Spring is here, and naturally, after our long harsh winter, we can’t wait to get outside and enjoy the outdoors. However, my patients who suffer from Chronic Fatigue Syndrome and fibromyalgia are not quite as happy because their symptoms prevent them from enjoying being active and outside.
When treating patients with both of these conditions, I am extremely vigilant in looking for an underlying infection, which may have brought on these illnesses. The diseases that are becoming the most prevalent and in some ways the most difficult to diagnose are tick borne diseases.
Tick Borne Diseases
Almost everyone has heard of Lyme disease. The Lyme epidemic seems to have exploded from a little known illness that was discovered in Lyme, Connecticut to a country-wide problem.

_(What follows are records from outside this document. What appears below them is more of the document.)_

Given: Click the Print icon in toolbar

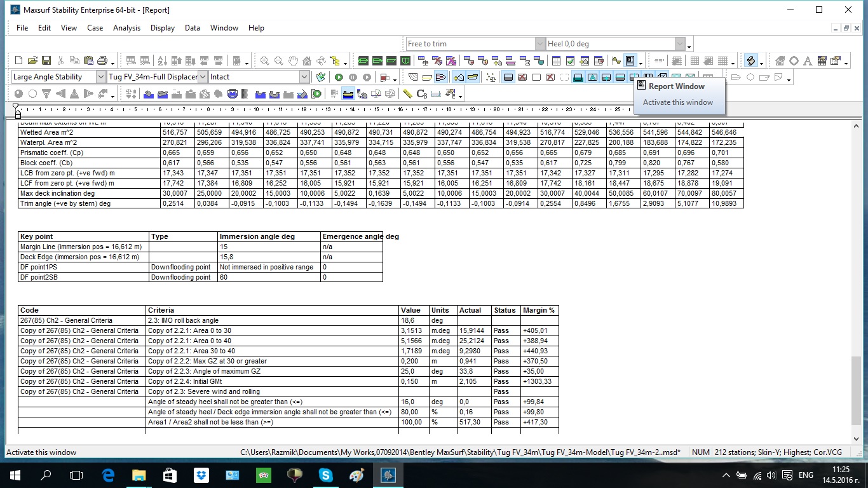Looking at the screenshot, I should coord(103,61).
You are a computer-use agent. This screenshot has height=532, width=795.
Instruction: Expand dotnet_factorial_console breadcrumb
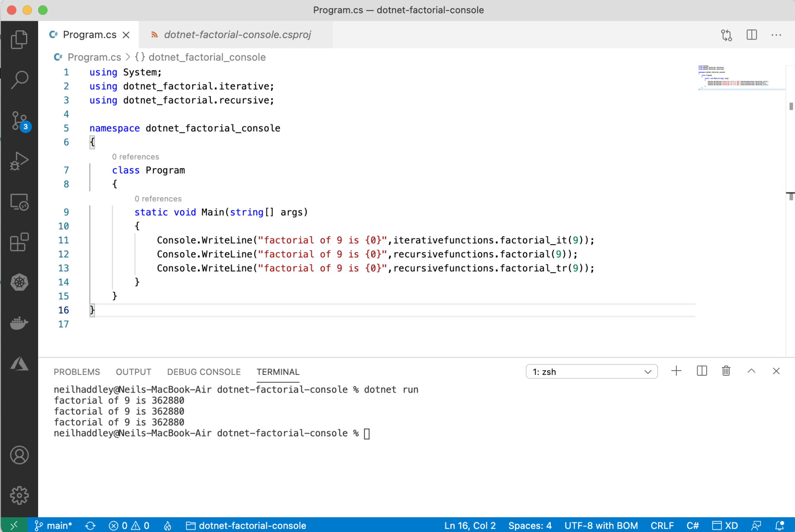point(207,57)
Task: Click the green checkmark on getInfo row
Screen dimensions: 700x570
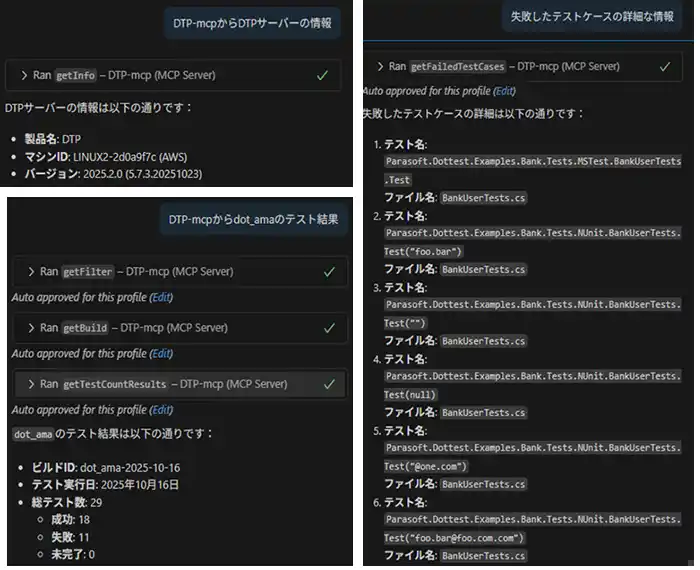Action: coord(322,75)
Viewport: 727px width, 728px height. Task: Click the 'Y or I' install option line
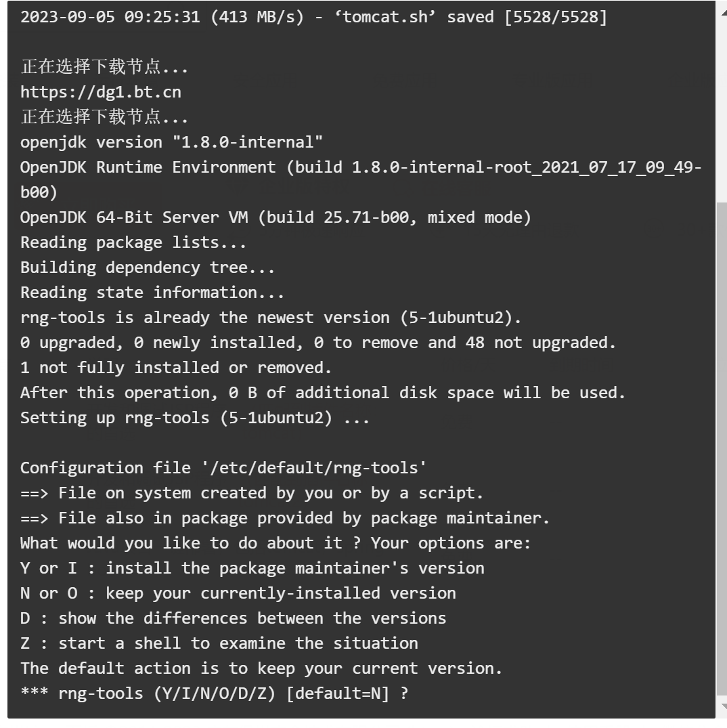[252, 568]

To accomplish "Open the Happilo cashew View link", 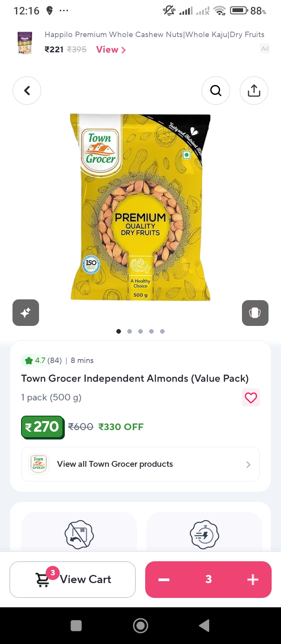I will click(x=111, y=50).
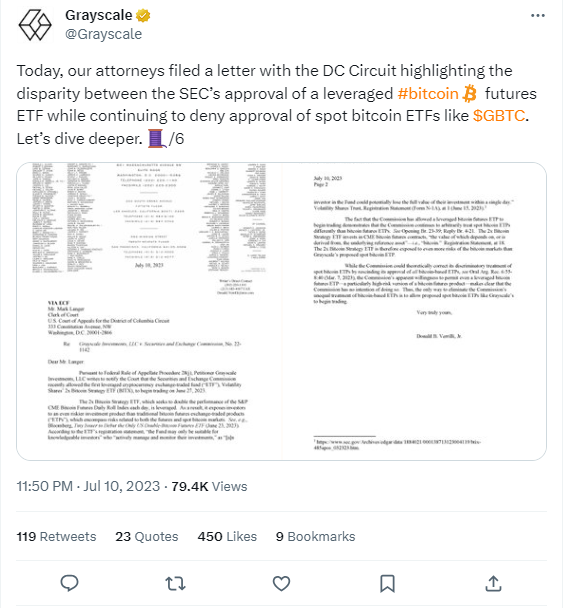
Task: Open the three-dot more options menu
Action: click(537, 16)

The big problem in the past decade was the hot debate over what symptoms caused Lyme disease. Rashes, arthritis and neurologic symptoms were well-documented in the scientific literature. However, the medical literature seemed to indicate that with appropriate treatment the symptoms would be resolved.
Other symptoms, such as fatigue and chronic generalized pain were not as widely accepted by the medical community or insurance companies that were contesting the concept of a Chronic Lyme disease state.

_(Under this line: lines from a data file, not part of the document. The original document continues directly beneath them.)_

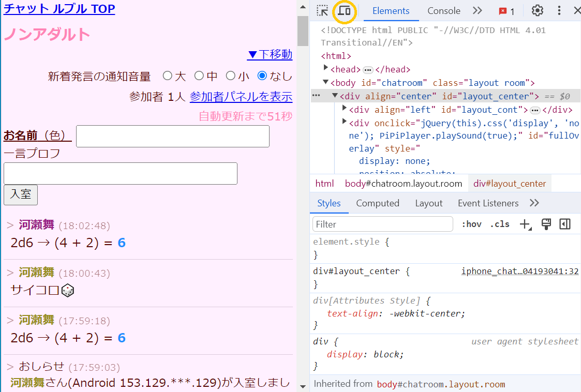Toggle the rendering emulations paintbrush icon
581x392 pixels.
pyautogui.click(x=546, y=224)
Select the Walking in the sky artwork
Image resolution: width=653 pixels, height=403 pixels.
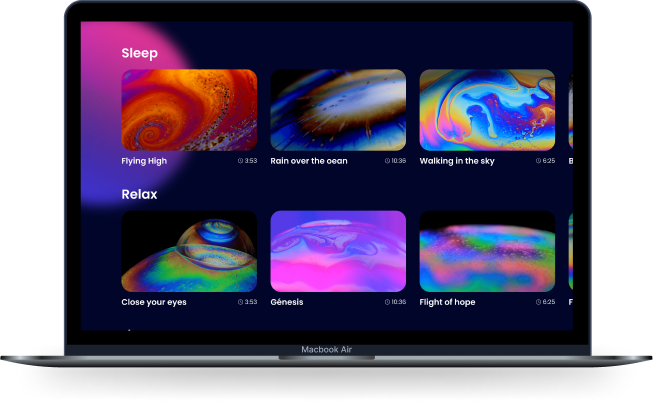(487, 110)
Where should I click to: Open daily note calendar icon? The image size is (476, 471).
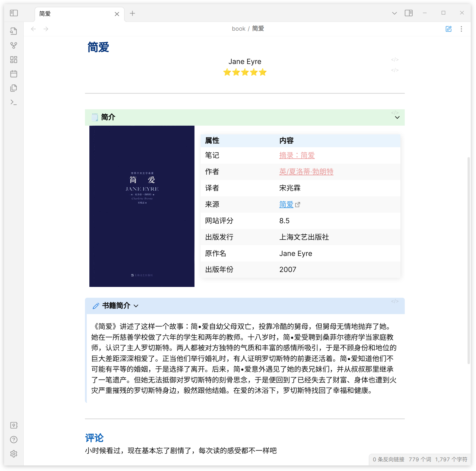pyautogui.click(x=14, y=74)

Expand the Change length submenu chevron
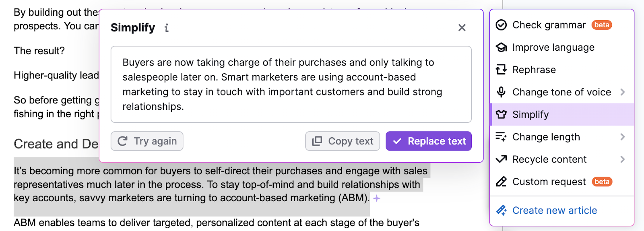click(x=623, y=137)
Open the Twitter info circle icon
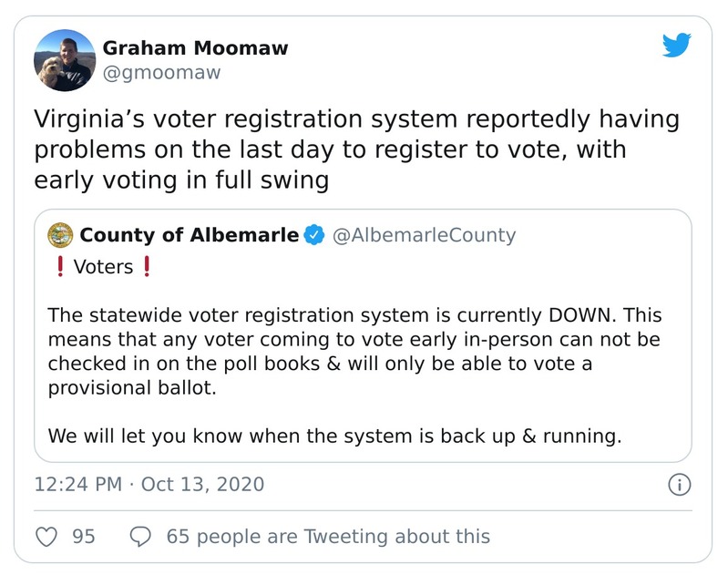This screenshot has width=728, height=585. [679, 484]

Insurance companies refused to pay for long courses of antibiotics to try and cure the disease. To further complicate matters, the laboratory tests to diagnose Lyme disease were not easy to interpret and there was a significant variation from one lab to another.
The Lyme Conundrum
The big medical question was to treat or not to treat? The medical world did not know whether they should treat Lyme disease.
Also, patients with chronic fatigue syndrome and fibromyalgia were usually told that if they didn’t show any evidence of a Lyme infection, they didn’t have the tick and had no hope of getting better with antibiotics. This may have been a big mistake!!

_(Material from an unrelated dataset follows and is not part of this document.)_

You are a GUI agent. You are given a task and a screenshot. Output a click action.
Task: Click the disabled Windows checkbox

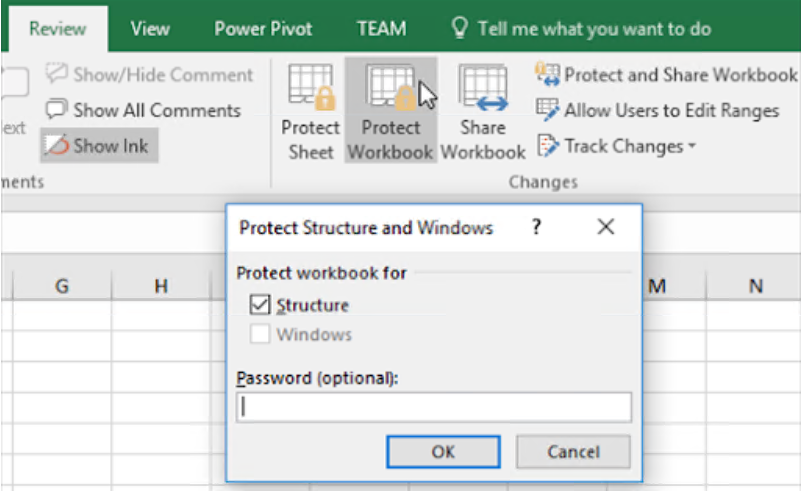click(260, 335)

While Chronic Fatigue Syndrome and fibromyalgia are completely separate from Lyme disease, it does not mean a tick borne infection cannot cause any of these conditions.
My own frustration in diagnosing tick borne diseases was that I could not seem to find a lab that did consistently good testing. However, my luck and the luck of my patients has changed. I recently discovered the company Imugen, which specializes in Lyme and other tick borne infections.
Imugen has several types of laboratory testing that utilizes the latest advances in diagnostic testing for ticks – Polymerase Chain Reaction, or PCR. PCR tests DNA for the presence of the tick, not the antibody.
I know this seems very scientific, but the bottom line is that like in criminal investigations, nothing trumps DNA evidence. An antibody test can miss an infection or give a false positive test due to a cross-reaction, but DNA does not lie.
While talking to the head nurse epidemiologist in Suffolk county, Long Island she informed me that they frequently see many patients who are co-infected with multiple tick infections at the same time.
It Makes Sense…
If you go into the woods and get exposed to various ticks, some may carry the Lyme infection and others may carry not so famous infections such as Borrelia Miyamotoi, Babesia Microti, Anaplasmosis, Ehrlichiosis. These infections can cause even nastier illnesses than Lyme disease.
Realistically, until we find a more specific cause for Chronic Fatigue Syndrome and Fibromyalgia, I believe any patient has the right to be tested for all of these very important tick illnesses that happen more frequently than most of us realize!